The importance of management in the small, publicly trading company

So much goes into the companies that we deal with. On the surface, there are the companies’ technicals: trading price, volume, moving averages, etc. A little further down, there are its fundamentals: revenues, net income, assets, liabilities, etc. Even further down, there’s management: CEOs, CFOs, COOs. You name it, there’s an executive officer for it. However, in small companies, management teams often consist of only a few officers, but their decisions have the capacity to make or break the companies they manage.

To begin with, the differences between managing a small company and managing a large company are quite striking. First, there’s the issue of pay. Managers of small companies certainly will not receive the same compensation as managers of large companies. Quite simply, their firms don’t have the financial ability to pay multi-million dollar salaries and enormous bonuses.

Second, there’s the intimacy factor. An executive of a small company can walk down the hallway to discuss a change with employees. He or she can also create more personal relationships with shareholders. The bottom line is small company management teams are closer. There are benefits to this (efficiency and accessibility), as well as pitfalls (being held under the microscope).

Third, managers of small companies have fewer or limited resources. Speaking from an assets standpoint, microcap executives have a smaller pool to draw from. So, execution of certain plans is tricky and warrants creativity.

The job of a small company executive is no walk in the park. However, there are certain attributes that separate the successful managers from those who aren’t so successful. These characteristics are from an investor’s standpoint. So, they are what we look for in a company’s management team.

The first attribute is accessibility. The ability to speak with management is a benefit of investing in a small company. Management that lends itself to interviews, questions, explanations is on the right track. Speaking with a chief executive officer, president or other top level executive reveals a lot about where a company is headed. Between the lines, experienced investors can sense passion, confidence and excitement, as well as doubt, confusion and hubrous. Speaking with management is a great way to have questions answered, but it is also a great way to gauge its true feelings. This lends itself to the old addage: “it’s not what you say, it’s how you say it.”

The second attribute is confidence. Confidence can come through during a phone call or at a meeting, but the biggest display of confidence is taking a position in the company. If management believes in what it’s doing, why would it not back its confidence with a meaningful position in the company? As we have discussed on many occasions, there are a lot of factors that play into insider ownership. However, under any circumstance, management should have a considerable position in the company. Otherwise, why would you own something management does not even want?
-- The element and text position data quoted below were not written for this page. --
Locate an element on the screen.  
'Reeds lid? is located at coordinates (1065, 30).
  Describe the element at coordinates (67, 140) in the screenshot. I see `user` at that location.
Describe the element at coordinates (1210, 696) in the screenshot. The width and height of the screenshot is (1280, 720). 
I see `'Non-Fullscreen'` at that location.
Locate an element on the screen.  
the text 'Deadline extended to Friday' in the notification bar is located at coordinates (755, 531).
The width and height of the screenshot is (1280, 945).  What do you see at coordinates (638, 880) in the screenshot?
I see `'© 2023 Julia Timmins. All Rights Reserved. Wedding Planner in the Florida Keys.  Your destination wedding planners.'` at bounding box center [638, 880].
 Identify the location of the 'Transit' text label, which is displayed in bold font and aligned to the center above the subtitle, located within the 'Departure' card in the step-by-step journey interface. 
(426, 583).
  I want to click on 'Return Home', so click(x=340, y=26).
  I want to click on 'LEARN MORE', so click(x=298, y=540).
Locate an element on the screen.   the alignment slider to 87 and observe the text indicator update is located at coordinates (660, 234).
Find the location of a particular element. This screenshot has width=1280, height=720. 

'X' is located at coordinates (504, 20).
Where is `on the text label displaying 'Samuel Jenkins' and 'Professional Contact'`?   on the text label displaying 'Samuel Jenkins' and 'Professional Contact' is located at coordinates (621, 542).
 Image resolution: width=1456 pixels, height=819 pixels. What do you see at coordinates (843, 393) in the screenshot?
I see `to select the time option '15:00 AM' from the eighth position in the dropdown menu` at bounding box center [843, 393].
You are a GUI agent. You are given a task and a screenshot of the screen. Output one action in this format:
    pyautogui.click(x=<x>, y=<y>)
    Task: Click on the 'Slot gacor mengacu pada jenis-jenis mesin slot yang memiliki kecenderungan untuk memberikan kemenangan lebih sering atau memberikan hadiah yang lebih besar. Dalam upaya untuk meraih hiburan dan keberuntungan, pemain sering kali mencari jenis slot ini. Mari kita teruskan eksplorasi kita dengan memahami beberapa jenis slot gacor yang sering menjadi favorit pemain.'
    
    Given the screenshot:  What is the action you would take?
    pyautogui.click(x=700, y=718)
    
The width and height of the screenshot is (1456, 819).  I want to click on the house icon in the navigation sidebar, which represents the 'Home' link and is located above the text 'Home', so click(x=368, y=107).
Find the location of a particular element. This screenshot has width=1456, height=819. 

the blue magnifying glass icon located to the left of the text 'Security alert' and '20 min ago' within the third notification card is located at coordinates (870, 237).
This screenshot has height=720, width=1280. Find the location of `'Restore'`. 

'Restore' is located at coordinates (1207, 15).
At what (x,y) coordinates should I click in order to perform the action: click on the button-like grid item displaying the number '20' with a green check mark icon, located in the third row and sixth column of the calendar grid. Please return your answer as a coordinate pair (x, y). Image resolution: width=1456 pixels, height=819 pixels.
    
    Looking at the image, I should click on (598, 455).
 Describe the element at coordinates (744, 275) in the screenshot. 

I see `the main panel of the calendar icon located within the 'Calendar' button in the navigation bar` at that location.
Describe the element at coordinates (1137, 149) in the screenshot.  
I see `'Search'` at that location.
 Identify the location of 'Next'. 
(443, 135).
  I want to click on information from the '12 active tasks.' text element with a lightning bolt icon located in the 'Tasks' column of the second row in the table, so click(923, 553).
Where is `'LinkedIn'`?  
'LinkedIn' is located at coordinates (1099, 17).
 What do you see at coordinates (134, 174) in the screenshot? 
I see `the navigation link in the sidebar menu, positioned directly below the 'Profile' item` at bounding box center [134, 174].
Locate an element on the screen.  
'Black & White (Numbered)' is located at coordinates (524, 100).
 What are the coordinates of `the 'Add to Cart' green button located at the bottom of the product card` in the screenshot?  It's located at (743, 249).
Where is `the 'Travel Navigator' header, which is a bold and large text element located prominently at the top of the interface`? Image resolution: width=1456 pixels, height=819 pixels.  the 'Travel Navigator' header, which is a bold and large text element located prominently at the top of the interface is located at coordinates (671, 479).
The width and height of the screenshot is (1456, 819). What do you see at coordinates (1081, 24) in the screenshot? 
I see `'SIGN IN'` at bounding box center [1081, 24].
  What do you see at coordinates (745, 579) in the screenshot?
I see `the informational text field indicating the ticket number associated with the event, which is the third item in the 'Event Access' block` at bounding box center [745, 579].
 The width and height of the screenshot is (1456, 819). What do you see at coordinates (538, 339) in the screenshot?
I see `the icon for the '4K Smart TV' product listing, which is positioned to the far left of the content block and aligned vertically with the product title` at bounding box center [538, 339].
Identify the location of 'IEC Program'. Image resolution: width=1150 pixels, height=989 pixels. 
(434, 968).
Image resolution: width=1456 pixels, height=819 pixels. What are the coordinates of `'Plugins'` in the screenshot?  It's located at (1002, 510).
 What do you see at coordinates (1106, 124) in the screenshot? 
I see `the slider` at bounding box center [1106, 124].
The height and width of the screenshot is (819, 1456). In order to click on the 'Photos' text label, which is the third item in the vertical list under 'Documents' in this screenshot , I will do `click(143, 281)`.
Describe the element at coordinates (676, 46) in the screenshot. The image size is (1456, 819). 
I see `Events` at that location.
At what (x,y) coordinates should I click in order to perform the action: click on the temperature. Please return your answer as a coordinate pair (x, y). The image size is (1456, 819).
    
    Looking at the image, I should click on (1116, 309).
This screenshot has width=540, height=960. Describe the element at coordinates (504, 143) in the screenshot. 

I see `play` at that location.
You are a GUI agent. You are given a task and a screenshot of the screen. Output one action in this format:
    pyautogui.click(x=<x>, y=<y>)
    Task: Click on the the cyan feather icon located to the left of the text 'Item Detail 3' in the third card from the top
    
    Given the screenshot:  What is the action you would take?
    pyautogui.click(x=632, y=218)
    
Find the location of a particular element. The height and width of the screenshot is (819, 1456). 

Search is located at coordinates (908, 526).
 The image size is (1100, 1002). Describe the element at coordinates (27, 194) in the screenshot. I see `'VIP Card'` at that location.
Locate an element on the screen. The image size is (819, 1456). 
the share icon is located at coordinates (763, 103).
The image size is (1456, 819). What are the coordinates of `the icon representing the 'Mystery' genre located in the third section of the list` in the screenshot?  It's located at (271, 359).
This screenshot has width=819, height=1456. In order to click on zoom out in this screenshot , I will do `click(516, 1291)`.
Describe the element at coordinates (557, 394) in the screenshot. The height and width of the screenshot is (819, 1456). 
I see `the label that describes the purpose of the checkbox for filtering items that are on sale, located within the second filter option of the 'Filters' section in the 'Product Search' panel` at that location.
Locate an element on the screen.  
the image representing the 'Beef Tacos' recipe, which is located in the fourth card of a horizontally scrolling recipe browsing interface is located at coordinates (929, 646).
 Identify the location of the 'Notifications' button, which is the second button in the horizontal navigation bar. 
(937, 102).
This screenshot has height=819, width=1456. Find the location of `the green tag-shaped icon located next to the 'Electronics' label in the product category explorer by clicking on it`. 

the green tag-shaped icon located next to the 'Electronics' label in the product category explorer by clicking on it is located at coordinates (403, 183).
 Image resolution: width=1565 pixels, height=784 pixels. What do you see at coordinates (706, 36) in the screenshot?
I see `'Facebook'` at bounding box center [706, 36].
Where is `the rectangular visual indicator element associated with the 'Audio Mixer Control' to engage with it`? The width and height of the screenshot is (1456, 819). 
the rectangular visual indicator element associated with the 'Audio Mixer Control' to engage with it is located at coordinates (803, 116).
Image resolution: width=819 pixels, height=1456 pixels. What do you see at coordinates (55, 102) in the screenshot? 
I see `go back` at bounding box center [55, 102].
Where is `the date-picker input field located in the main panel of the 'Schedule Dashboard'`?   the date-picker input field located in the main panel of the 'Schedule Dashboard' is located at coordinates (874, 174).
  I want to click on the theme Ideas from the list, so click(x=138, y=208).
The third attribute is effectiveness. This characteristic is tough to pin point. Basically, management needs to be able to demonstrate that it is able to create and implement a plan to move the company forward. There are two parts to evaluating a management’s effectiveness:

  • Planning: What is the plan moving forward? Does it pass the smell test? Meaning is the company within its capacities. For example, a company with $1 million in revenues likely won’t grow to $100 million in a year. So, what are the company’s benchmarks and do they seem realistic given the company’s current standing?
  • Execution: After being aware of the benchmarks, did the company achieve any or all of them? This is key because it truly shows a management team’s ability to fulfill its goals. If some or all of the goals are met, investor confidence will grow, leading to higher share value.

The importance of effectiveness goes without saying. Simply put, an ineffective management team will lead to a declining share value and vice versa.

The fourth and final attribute is experience. Not all microcap executives have executive experience leading a company. But are they experts in their fields? Have they had success in the past? There is a reason this is last and that’s because past experience and success do not always lead to future success; and, the lack of past experience and success does not always lead to future failures. However, having know-how helps.

There’s an old saying in the investment world: bet on the jockey, not the horse. This means that investors bet on the management team, not necessarily the company. In most cases, the smaller the company, the truer this saying rings. Stock market and financial success speak for a company. However, behind those successes is a management that is accessible, confident, effective and experienced. In the fragile, volatile world of small stock investing, it’s critical to have management on the investors’ side. After all, management decisions can make or break a small company.